▶ [Data for processing]:

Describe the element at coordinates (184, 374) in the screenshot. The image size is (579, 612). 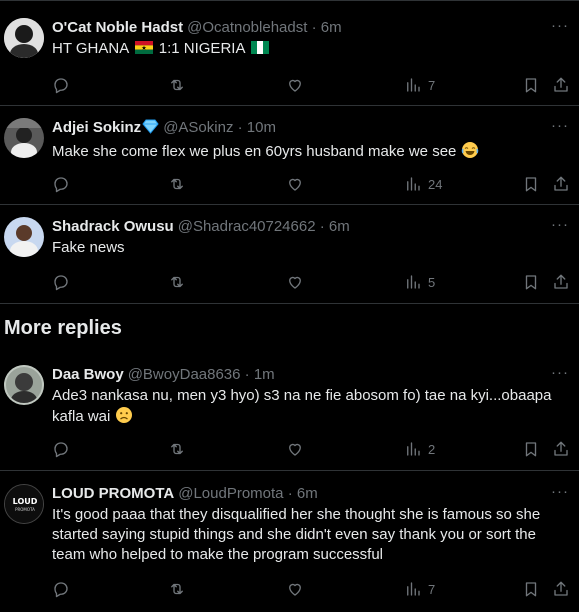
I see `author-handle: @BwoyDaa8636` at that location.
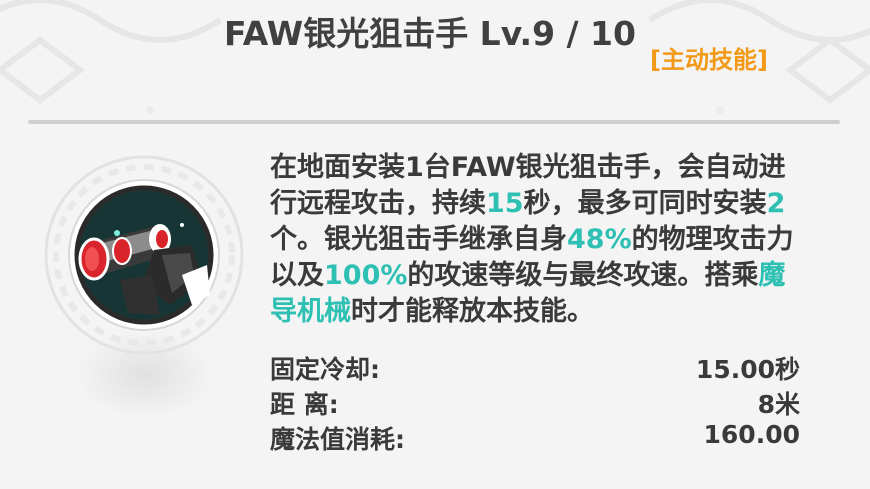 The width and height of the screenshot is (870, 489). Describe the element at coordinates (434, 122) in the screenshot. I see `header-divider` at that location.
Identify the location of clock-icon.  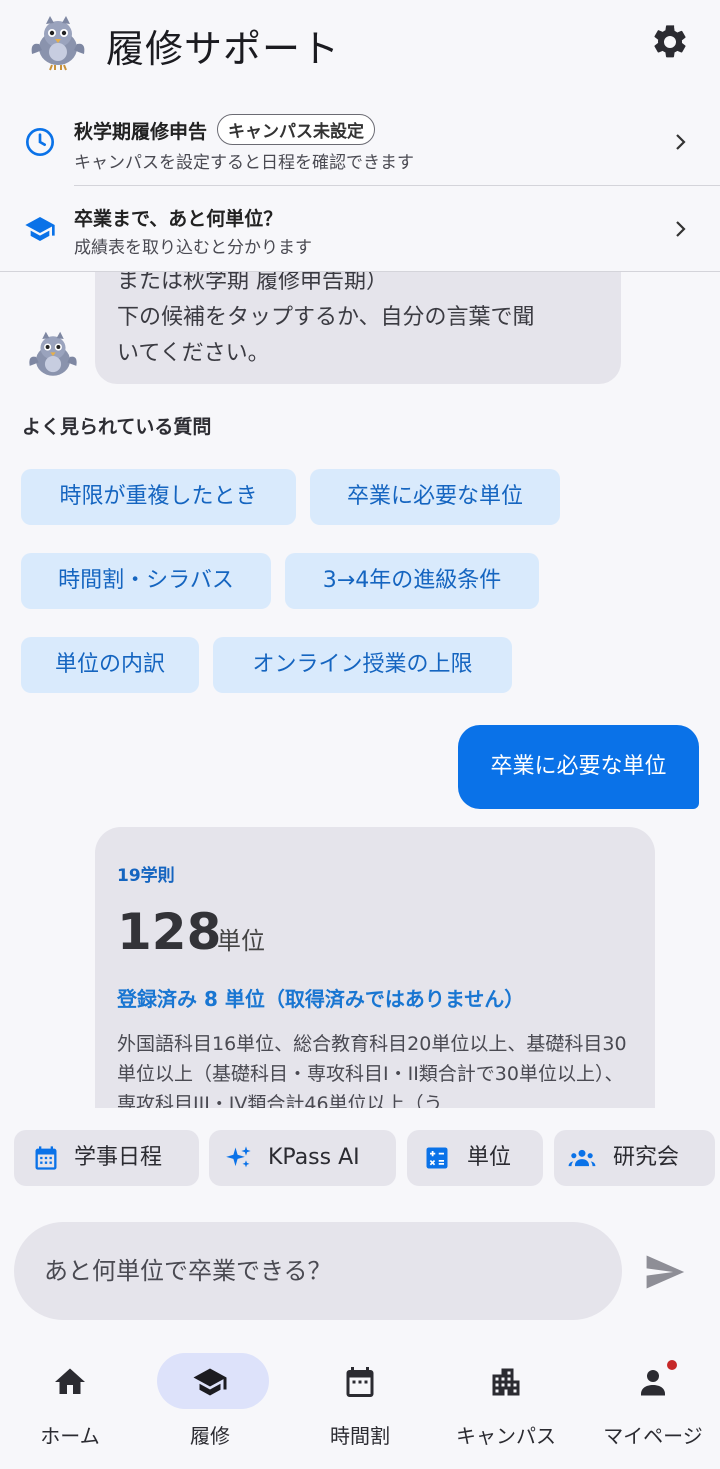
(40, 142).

---

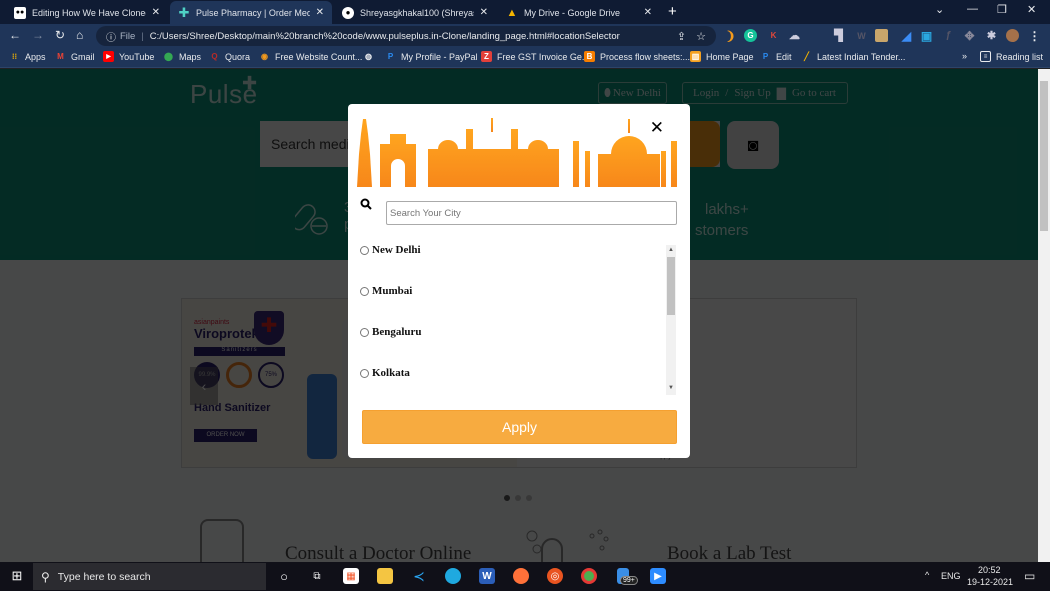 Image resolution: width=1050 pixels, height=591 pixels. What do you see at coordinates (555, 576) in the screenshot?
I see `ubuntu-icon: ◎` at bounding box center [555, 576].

...

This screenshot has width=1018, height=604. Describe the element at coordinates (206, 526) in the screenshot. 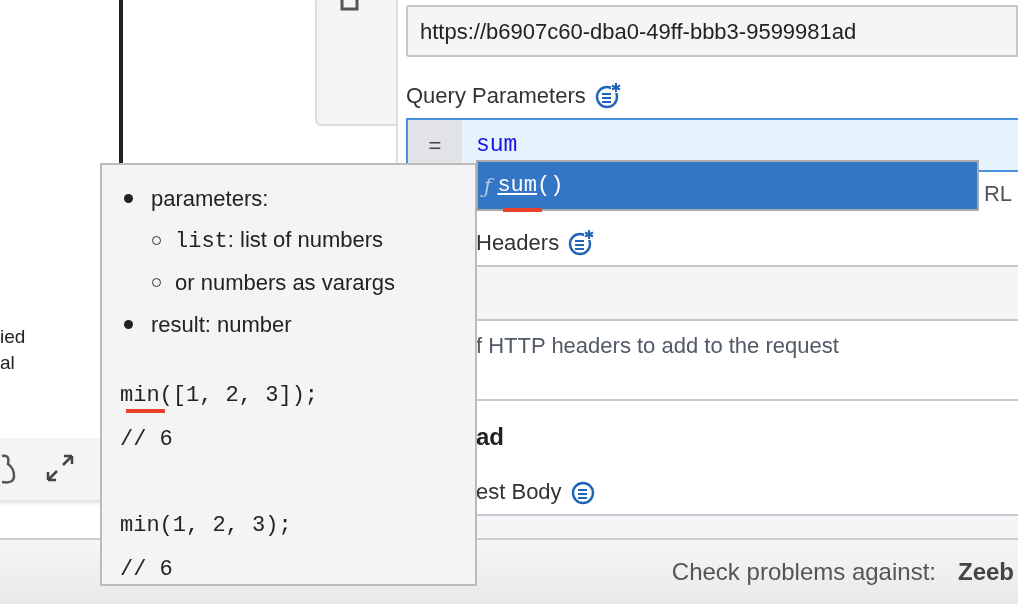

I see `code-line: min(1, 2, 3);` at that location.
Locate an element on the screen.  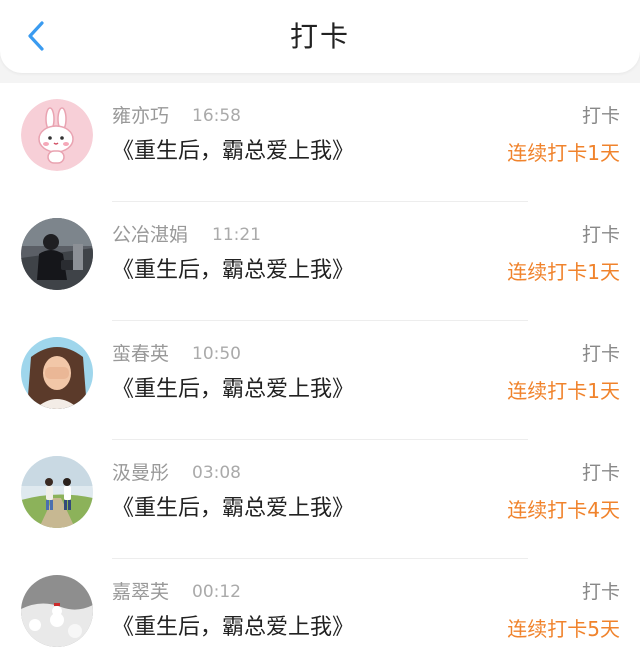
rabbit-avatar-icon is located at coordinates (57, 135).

▶ [Directions]: Rewrite the rows starting at the line that contains "Image resolution: width=1050" and ending at the line that contains "center [555, 576].", with "screenshot" changed to "screen capture" and everything else kept the same. Leave the pictures out of your answer.

▶ [Result of this task]:
 Image resolution: width=1050 pixels, height=591 pixels. What do you see at coordinates (555, 576) in the screen capture?
I see `ubuntu-icon: ◎` at bounding box center [555, 576].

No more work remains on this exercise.